Brahim Abdeslam: "La permission des parents pour faire le Jihad"

Brahim Abdeslam
Brahim Abdeslam - © AFP

Brahim Abdeslam, c'est le grand frère, 31 ans. Nationalité française, installé avec le reste de la famille à Molenbeek-Saint-Jean, décédé le 13 novembre 2015 à Paris lorsqu'il actionne sa ceinture explosive boulevard Voltaire. Les procès à venir devront confirmer qui de Salah ou Brahim fut le premier à se radicaliser et à entrainer l'autre dans son sillage.
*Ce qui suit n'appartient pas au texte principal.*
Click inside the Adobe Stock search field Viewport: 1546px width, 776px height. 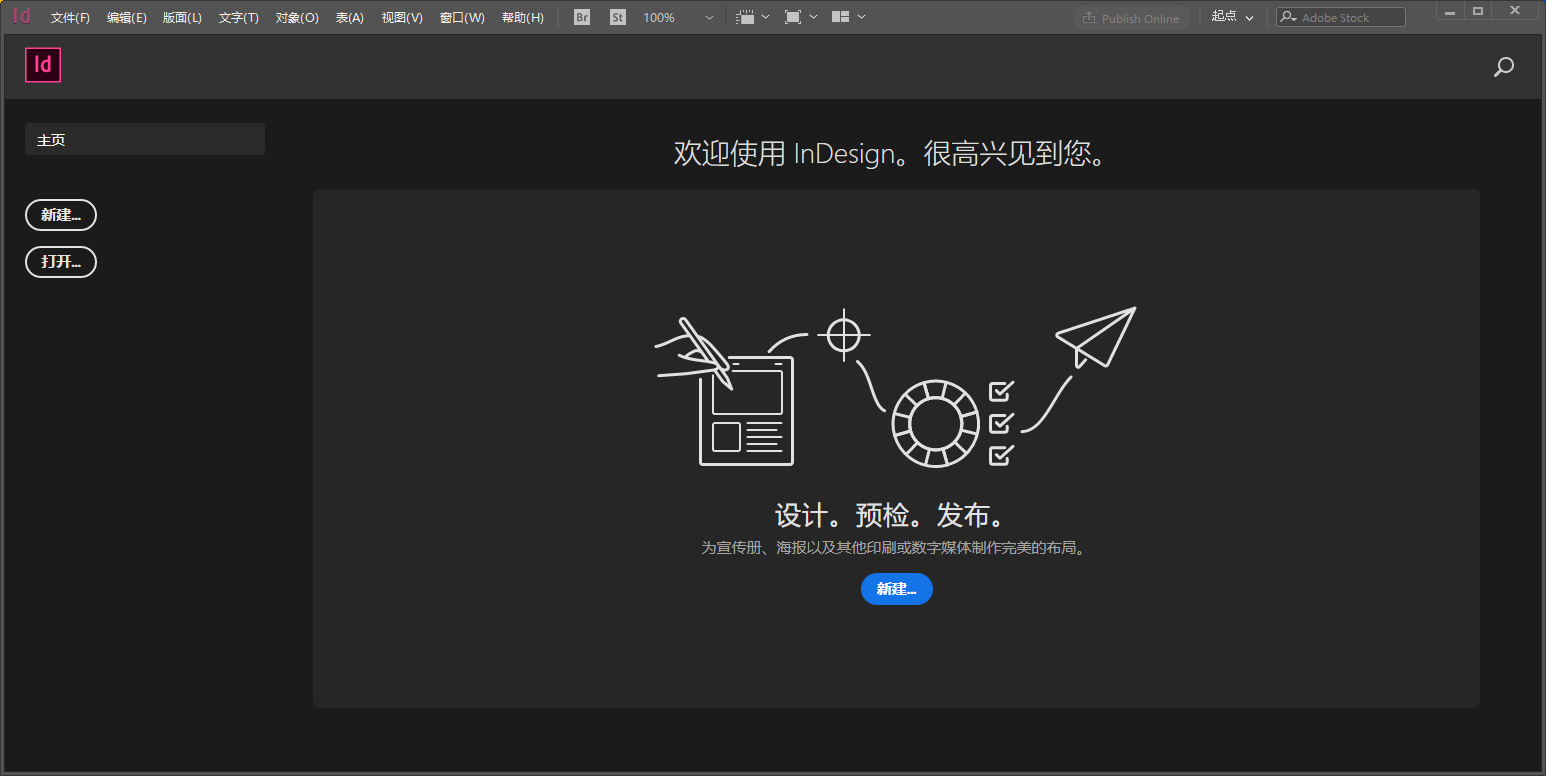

Quelques mois avant sa participation aux attentats de Paris, Brahim Abdeslam est interpellé et entendu par la police, à deux reprises. Au cours de l'une de ses interpellations, les policiers trouveront sur lui un petit document intitulé: "La permission des parents pour faire le Jihad". Ce document au titre évocateur aurait-il dû mettre la puce à l'oreille des policiers ? C'est l'une des questions soulevées par le rapport du comité P, la police des polices.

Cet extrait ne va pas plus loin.